**THE TASK**
Format every line of the entries below as a JSON list of strings, one string per line, leaving out blank lines.
[BEGIN MATERIAL SHOWN]
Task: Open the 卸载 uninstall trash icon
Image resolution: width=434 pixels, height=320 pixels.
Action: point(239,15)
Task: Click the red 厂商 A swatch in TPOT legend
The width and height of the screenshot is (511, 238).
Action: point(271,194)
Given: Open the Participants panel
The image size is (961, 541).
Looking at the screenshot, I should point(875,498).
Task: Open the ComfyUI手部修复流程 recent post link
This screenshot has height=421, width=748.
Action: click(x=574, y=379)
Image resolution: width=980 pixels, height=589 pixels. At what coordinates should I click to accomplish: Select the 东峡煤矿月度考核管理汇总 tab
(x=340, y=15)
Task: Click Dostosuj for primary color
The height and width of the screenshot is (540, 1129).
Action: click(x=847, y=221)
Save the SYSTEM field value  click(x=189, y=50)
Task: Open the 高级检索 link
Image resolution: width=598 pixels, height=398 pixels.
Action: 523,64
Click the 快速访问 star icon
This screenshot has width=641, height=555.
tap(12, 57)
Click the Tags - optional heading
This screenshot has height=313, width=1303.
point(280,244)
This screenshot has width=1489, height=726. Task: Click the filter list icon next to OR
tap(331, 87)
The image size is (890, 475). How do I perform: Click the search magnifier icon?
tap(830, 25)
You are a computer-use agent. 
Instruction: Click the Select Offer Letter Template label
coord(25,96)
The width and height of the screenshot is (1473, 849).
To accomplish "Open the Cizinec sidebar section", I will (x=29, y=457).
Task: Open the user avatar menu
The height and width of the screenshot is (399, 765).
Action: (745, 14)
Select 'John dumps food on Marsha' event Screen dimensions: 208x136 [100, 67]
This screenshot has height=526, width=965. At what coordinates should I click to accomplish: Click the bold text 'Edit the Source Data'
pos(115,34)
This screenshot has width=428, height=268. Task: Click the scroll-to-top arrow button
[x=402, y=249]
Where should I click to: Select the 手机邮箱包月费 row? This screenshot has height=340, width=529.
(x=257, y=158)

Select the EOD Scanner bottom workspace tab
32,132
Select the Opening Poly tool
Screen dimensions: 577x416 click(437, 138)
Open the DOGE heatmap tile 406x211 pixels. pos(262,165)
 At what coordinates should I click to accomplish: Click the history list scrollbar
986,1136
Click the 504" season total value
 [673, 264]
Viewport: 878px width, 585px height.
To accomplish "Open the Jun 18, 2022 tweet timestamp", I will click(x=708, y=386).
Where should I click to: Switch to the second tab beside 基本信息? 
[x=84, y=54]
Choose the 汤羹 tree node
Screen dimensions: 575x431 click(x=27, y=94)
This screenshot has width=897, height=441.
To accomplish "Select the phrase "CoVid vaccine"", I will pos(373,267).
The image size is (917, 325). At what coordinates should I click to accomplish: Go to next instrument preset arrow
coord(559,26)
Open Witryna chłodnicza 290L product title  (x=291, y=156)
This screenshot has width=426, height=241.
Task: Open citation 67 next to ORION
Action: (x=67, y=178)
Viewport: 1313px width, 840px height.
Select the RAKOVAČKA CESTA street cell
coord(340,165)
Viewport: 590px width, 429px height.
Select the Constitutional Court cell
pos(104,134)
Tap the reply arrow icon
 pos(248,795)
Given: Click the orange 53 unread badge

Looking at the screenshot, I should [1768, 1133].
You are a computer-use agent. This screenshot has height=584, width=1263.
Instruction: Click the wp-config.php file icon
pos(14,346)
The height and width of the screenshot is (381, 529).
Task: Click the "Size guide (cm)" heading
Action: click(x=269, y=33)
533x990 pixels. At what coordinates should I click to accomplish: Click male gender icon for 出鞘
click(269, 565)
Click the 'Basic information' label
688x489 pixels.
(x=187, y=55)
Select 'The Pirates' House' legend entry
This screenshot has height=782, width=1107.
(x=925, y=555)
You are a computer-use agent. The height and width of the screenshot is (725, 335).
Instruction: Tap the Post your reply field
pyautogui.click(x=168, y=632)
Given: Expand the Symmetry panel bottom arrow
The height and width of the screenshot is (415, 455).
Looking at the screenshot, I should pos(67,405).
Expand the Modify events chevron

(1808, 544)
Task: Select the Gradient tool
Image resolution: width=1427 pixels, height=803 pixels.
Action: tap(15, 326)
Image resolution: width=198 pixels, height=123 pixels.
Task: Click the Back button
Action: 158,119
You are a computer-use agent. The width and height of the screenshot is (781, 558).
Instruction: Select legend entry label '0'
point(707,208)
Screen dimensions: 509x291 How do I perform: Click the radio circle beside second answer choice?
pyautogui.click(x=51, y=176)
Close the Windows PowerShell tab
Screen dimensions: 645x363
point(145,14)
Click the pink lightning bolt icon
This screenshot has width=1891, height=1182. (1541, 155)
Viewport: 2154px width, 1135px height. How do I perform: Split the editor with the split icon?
[END MATERIAL SHOWN]
**SOLUTION FOR THIS EXERCISE**
[
  "Task: Open the 卸载 uninstall trash icon",
  "Image resolution: width=434 pixels, height=320 pixels.",
  "Action: point(239,15)",
  "Task: Click the red 厂商 A swatch in TPOT legend",
  "The width and height of the screenshot is (511, 238).",
  "Action: point(271,194)",
  "Given: Open the Participants panel",
  "The image size is (961, 541).",
  "Looking at the screenshot, I should point(875,498).",
  "Task: Open the ComfyUI手部修复流程 recent post link",
  "This screenshot has height=421, width=748.",
  "Action: click(x=574, y=379)",
  "Image resolution: width=980 pixels, height=589 pixels. At what coordinates should I click to accomplish: Select the 东峡煤矿月度考核管理汇总 tab",
  "(x=340, y=15)",
  "Task: Click Dostosuj for primary color",
  "The height and width of the screenshot is (540, 1129).",
  "Action: click(x=847, y=221)",
  "Save the SYSTEM field value  click(x=189, y=50)",
  "Task: Open the 高级检索 link",
  "Image resolution: width=598 pixels, height=398 pixels.",
  "Action: 523,64",
  "Click the 快速访问 star icon",
  "This screenshot has width=641, height=555.",
  "tap(12, 57)",
  "Click the Tags - optional heading",
  "This screenshot has height=313, width=1303.",
  "point(280,244)",
  "This screenshot has width=1489, height=726. Task: Click the filter list icon next to OR",
  "tap(331, 87)",
  "The image size is (890, 475). How do I perform: Click the search magnifier icon?",
  "tap(830, 25)",
  "You are a computer-use agent. ",
  "Instruction: Click the Select Offer Letter Template label",
  "coord(25,96)",
  "The width and height of the screenshot is (1473, 849).",
  "To accomplish \"Open the Cizinec sidebar section\", I will (x=29, y=457).",
  "Task: Open the user avatar menu",
  "The height and width of the screenshot is (399, 765).",
  "Action: (745, 14)",
  "Select 'John dumps food on Marsha' event Screen dimensions: 208x136 [100, 67]",
  "This screenshot has height=526, width=965. At what coordinates should I click to accomplish: Click the bold text 'Edit the Source Data'",
  "pos(115,34)",
  "This screenshot has width=428, height=268. Task: Click the scroll-to-top arrow button",
  "[x=402, y=249]",
  "Where should I click to: Select the 手机邮箱包月费 row? This screenshot has height=340, width=529.",
  "(x=257, y=158)",
  "Select the EOD Scanner bottom workspace tab",
  "32,132",
  "Select the Opening Poly tool",
  "Screen dimensions: 577x416 click(437, 138)",
  "Open the DOGE heatmap tile 406x211 pixels. pos(262,165)",
  " At what coordinates should I click to accomplish: Click the history list scrollbar",
  "986,1136",
  "Click the 504\" season total value",
  " [673, 264]",
  "Viewport: 878px width, 585px height.",
  "To accomplish \"Open the Jun 18, 2022 tweet timestamp\", I will click(x=708, y=386).",
  "Where should I click to: Switch to the second tab beside 基本信息? ",
  "[x=84, y=54]",
  "Choose the 汤羹 tree node",
  "Screen dimensions: 575x431 click(x=27, y=94)",
  "This screenshot has width=897, height=441.",
  "To accomplish \"Select the phrase \"CoVid vaccine\"\", I will pos(373,267).",
  "The image size is (917, 325). At what coordinates should I click to accomplish: Go to next instrument preset arrow",
  "coord(559,26)",
  "Open Witryna chłodnicza 290L product title  (x=291, y=156)",
  "This screenshot has width=426, height=241.",
  "Task: Open citation 67 next to ORION",
  "Action: (x=67, y=178)",
  "Viewport: 1313px width, 840px height.",
  "Select the RAKOVAČKA CESTA street cell",
  "coord(340,165)",
  "Viewport: 590px width, 429px height.",
  "Select the Constitutional Court cell",
  "pos(104,134)",
  "Tap the reply arrow icon",
  " pos(248,795)",
  "Given: Click the orange 53 unread badge",
  "Looking at the screenshot, I should [1768, 1133].",
  "You are a computer-use agent. This screenshot has height=584, width=1263.",
  "Instruction: Click the wp-config.php file icon",
  "pos(14,346)",
  "The height and width of the screenshot is (381, 529).",
  "Task: Click the \"Size guide (cm)\" heading",
  "Action: click(x=269, y=33)",
  "533x990 pixels. At what coordinates should I click to accomplish: Click male gender icon for 出鞘",
  "click(269, 565)",
  "Click the 'Basic information' label",
  "688x489 pixels.",
  "(x=187, y=55)",
  "Select 'The Pirates' House' legend entry",
  "This screenshot has height=782, width=1107.",
  "(x=925, y=555)",
  "You are a computer-use agent. The height and width of the screenshot is (725, 335).",
  "Instruction: Tap the Post your reply field",
  "pyautogui.click(x=168, y=632)",
  "Given: Expand the Symmetry panel bottom arrow",
  "The height and width of the screenshot is (415, 455).",
  "Looking at the screenshot, I should pos(67,405).",
  "Expand the Modify events chevron",
  "(1808, 544)",
  "Task: Select the Gradient tool",
  "Image resolution: width=1427 pixels, height=803 pixels.",
  "Action: tap(15, 326)",
  "Image resolution: width=198 pixels, height=123 pixels.",
  "Task: Click the Back button",
  "Action: 158,119",
  "You are a computer-use agent. The width and height of the screenshot is (781, 558).",
  "Instruction: Select legend entry label '0'",
  "point(707,208)",
  "Screen dimensions: 509x291 How do I perform: Click the radio circle beside second answer choice?",
  "pyautogui.click(x=51, y=176)",
  "Close the Windows PowerShell tab",
  "Screen dimensions: 645x363",
  "point(145,14)",
  "Click the pink lightning bolt icon",
  "This screenshot has width=1891, height=1182. (1541, 155)",
  "Viewport: 2154px width, 1135px height. How do I perform: Split the editor with the split icon?"
]